Fast, concise and frequent communication is very desirable in the complex new media landscape, but these networks are prone to distortions and sensationalism far more often than longer forms of communication were, especially those which required traditional editing, such as presidential addresses, reports and books.
Some of us may find consolation in the knowledge that new technology usually overhauls earlier forms more often than it destroys them. Television didn’t kill movies, nor did radio broadcasts make newspapers irrelevant, they simply forced the older systems to adapt. Seen in this light, the advent of cheap, portable new media devices could easily offer new possibilities for convergence, allowing the audience to momentarily leave their book to verify and contextualize information via another medium (video, audio) before returning to the original text. Or it could become an endless series of distractions which completely subvert traditional reading. It is too soon to say how our reading habits will develop, but the early signs are not promising.
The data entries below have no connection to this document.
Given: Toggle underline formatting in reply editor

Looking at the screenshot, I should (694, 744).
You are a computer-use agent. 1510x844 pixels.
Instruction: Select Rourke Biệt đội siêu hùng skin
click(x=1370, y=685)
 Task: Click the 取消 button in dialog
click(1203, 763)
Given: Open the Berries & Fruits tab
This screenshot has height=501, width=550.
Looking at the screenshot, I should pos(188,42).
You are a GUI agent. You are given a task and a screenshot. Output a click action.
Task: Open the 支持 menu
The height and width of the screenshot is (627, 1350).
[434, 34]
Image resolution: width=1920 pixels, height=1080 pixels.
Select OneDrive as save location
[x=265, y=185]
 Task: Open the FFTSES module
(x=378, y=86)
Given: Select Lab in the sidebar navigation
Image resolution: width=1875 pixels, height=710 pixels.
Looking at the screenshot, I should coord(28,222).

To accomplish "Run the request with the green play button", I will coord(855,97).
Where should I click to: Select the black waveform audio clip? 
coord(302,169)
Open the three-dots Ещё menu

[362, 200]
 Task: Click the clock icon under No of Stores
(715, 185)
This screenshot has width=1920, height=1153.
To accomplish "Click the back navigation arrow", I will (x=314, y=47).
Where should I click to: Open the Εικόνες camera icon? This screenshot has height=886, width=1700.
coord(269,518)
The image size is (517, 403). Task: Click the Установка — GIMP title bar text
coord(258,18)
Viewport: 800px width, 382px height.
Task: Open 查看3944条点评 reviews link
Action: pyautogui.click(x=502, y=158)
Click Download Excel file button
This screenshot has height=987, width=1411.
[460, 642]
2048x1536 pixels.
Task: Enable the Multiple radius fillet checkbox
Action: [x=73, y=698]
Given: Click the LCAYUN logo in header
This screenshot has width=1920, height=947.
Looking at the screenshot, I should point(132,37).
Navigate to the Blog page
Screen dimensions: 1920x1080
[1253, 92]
In one of The Communist Manifesto’s most memorable passages, Marx warns against the bourgeois appetite for “constantly revolutionizing the instruments of production. . . and with them the whole relations of society.” This endless reinvention causes “uninterrupted disturbance of all social conditions, everlasting uncertainty and agitation . . . All fixed, fast frozen relations, with their train of ancient and venerable prejudices and opinions, are swept away, all new-formed ones become antiquated before they can ossify.” The transformation of books and other media into disembodied electronic forms is a perfect illustration of these disruptions, but Marx’s following sentences are even more prescient: “All that is solid melts into air, all that is holy is profaned, and man is at last compelled to face with sober senses his real condition of life and his relations with his kind.” Will the “death” of printed books cause such a radical shift in consciousness, or will these predictions turn out to be another example of overblown futurism (such as the now laughable promise from the 1980s of the “paperless office”)? If Nicholas Negroponte is correct, it won’t be long before we know the answers.